Central Adoption Authority of Poland is the Ministry of Labor and Social Policy, which delegates international adoption placements to three National Adoption Centers (NAC)s. Two of these centers are Catholic and have strong preference for Catholic adoptive families, while the third one is non-denominational. Please see U.S. Department of State overview for more details.


Although our Polish program is new, our partner attorney in Poland has been handling international adoptions for years and will represent AAC families with the same professionalism and joy.

The Children

Children from 1 to 16 years old are available for international adoption. However, healthy infants are usually adopted by local families. But there are a lot of healthy children over 5 years old and special-needs children waiting for their forever families. It may be possible to adopt a younger child with her older sibling in a reasonable amount of time. Siblings groups are available, but it is possible to adopt unrelated children as well. Most kids are Caucasian, of Slavic descent.

The Process

While in the U.S., prospective families are required to prepare an adoption dossier (a set of documents required for adoption processing by local authorities abroad). For Poland, dossier includes USCIS permission to adopt internationally, homestudy prepared by a licensed agency, and a number of documents verifying family marital status, income, health condition, criminal history, etc.

Once the dossier is completed, it is mailed to Poland. There, it is translated into Polish, authenticated and delivered to the NAC. After the dossier is processed and registered, NAC issues an official referral with pictures and complete medical information for family’s review. About A Child does not withdraw a referral until the prospective adoptive parent(s) have had two weeks (unless extenuating circumstances involving the child’s best interests, including but not limited to, a sudden change in the medical condition of a child, the need for immediate medical treatment, or a decision by the country of origin not to permit the adoption, require a more expedited decision) to consider the needs of the child and their ability to meet those needs, and to obtain physician review of medical information and other descriptive information, including pictures of the child.  If a family accepts the referral, parents apply for final pre-approval through USCIS for the referred child. Once a bonding periods is set, the family travels for 3-4 weeks to Poland to get acquainted with their kid(s) and stand a court hearing. After court, there is a 21 day waiting period, which might be shortened or waived by the judged (though not very likely). After the waiting period is over, one of the parents (or both) can travel to pick up the child and complete immigrant visa processing at the U.S. Embassy in Warsaw.

In U.S., parents are asked to register their child with the Polish Embassy within three months of arrival.
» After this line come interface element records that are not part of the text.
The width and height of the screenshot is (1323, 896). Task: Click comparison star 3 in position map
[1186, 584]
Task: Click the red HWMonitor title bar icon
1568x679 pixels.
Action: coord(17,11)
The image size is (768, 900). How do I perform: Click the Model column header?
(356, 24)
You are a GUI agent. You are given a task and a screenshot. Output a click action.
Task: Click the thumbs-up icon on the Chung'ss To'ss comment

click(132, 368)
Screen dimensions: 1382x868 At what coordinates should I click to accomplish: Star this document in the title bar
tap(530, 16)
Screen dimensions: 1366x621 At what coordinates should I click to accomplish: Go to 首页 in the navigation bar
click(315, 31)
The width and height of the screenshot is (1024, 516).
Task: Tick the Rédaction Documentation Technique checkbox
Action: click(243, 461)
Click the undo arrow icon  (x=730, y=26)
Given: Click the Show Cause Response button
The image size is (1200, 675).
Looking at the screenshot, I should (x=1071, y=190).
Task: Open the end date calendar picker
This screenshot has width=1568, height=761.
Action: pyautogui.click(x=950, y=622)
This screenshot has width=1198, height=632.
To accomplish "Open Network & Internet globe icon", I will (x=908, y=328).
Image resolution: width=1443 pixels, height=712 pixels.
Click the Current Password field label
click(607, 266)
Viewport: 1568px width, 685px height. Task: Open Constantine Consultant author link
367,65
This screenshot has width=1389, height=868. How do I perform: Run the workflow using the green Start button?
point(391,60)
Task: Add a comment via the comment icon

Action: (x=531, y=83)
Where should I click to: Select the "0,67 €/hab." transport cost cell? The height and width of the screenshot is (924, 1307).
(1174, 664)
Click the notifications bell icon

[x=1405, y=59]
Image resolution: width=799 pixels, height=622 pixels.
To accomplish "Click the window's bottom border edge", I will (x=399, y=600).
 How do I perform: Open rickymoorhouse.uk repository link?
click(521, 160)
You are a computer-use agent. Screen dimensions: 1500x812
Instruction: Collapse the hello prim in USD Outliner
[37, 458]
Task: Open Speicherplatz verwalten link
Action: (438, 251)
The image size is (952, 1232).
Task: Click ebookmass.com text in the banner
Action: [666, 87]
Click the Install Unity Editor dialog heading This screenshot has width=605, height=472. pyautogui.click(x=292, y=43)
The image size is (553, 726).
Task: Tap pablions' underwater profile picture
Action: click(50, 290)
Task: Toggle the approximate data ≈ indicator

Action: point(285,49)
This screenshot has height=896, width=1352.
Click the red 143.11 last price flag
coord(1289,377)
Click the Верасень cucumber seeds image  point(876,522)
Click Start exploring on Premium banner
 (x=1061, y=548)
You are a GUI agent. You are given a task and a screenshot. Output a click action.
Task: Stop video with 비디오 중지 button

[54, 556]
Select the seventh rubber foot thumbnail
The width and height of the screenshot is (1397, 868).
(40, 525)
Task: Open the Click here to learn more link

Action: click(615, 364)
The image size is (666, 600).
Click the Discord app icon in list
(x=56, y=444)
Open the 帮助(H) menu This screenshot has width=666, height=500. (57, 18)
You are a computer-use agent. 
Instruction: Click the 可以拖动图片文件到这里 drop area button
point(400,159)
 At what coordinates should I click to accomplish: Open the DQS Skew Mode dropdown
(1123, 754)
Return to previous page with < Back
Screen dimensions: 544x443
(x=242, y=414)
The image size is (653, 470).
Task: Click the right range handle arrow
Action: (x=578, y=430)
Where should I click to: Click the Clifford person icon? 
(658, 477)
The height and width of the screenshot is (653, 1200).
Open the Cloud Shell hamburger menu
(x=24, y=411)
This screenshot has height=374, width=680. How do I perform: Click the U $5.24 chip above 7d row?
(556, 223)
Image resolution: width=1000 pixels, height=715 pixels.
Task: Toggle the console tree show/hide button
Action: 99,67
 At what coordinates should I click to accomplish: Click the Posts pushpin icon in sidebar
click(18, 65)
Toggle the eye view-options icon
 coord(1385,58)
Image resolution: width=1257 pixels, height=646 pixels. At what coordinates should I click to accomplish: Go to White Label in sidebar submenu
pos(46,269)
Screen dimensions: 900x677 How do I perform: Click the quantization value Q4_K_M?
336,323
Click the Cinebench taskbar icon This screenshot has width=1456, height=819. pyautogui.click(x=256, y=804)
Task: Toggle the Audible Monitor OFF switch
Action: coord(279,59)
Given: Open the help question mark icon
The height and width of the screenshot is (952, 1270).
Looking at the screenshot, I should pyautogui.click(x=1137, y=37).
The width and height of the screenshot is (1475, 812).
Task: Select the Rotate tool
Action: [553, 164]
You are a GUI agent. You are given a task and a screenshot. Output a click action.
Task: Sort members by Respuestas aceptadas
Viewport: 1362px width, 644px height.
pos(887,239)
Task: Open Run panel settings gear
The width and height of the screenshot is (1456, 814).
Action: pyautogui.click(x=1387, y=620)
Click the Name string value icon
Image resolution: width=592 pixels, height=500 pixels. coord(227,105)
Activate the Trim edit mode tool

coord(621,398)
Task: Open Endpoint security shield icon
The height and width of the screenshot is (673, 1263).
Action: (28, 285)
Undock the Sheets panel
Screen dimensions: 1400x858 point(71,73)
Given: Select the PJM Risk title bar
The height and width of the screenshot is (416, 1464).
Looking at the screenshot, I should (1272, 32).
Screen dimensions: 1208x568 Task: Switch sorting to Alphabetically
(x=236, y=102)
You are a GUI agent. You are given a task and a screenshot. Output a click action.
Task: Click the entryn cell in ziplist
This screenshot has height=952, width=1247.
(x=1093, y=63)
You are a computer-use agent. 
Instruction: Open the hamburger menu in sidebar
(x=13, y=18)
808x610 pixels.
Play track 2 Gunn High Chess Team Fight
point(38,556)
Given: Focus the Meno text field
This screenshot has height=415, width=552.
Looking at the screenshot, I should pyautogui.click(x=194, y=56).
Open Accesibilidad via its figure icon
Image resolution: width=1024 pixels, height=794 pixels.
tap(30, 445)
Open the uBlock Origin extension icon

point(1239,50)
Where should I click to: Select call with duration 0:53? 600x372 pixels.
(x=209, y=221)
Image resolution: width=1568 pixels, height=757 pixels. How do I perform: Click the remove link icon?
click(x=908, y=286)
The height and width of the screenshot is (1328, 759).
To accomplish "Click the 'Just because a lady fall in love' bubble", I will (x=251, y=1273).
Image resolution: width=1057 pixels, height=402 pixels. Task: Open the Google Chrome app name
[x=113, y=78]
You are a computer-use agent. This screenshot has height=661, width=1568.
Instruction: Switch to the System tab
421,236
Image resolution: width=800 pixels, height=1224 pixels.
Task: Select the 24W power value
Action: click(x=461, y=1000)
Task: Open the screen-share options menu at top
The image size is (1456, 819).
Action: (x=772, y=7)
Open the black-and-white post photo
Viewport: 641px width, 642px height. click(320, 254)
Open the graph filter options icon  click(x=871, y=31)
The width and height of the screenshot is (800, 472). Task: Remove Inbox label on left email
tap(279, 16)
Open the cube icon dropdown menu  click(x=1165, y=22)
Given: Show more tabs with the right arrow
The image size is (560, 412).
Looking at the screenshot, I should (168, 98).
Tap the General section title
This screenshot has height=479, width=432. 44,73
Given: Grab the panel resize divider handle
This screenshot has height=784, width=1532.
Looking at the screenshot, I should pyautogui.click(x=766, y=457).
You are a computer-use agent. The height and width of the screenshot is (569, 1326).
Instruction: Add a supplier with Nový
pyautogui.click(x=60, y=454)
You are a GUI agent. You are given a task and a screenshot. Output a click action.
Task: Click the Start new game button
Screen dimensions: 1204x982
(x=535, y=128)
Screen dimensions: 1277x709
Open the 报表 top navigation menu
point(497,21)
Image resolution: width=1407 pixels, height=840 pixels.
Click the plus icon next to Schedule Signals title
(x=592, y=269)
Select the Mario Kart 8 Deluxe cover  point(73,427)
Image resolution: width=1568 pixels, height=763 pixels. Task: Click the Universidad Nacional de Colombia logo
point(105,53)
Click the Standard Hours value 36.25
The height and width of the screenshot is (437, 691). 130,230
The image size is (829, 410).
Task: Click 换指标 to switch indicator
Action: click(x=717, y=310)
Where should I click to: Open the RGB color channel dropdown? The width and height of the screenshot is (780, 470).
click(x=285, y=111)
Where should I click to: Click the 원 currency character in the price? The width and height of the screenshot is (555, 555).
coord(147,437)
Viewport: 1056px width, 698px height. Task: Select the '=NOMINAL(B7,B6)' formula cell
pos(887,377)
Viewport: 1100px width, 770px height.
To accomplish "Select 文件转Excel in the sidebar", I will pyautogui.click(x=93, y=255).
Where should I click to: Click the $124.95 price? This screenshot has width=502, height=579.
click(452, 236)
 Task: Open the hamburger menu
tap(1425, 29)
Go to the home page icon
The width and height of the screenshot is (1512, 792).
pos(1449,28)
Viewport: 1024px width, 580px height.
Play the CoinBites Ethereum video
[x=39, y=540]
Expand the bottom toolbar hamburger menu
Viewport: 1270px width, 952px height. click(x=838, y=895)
After that, parents are asked to submit four bi-annual reports about their child’s well-being, done by a licensed agency.


Adoptions from Poland may take anywhere from 9 months to 3 years depending on the child(ren) requested. Older or special-needs children may be referred right away, while the wait for an infant may be over two years long. Typically, it takes 3-5 months for dossier preparation, but unexpected circumstances and USCIS delays might extend the wait time. Once the dossier is mailed to Bulgaria, it usually takes one to two months to be registered as prospective adoptive parents and be placed in the waiting queue. An average waiting time for a healthy referral 3 to 6 years old is currently estimated to be 12-18 months.

The Cost

Polish adoption program is on average more affordable than those of other former Soviet Republics. While it involves substantial travel expenses and resulting missed work income, the benefits of a stable and relatively quick adoption program might outweigh higher total program cost.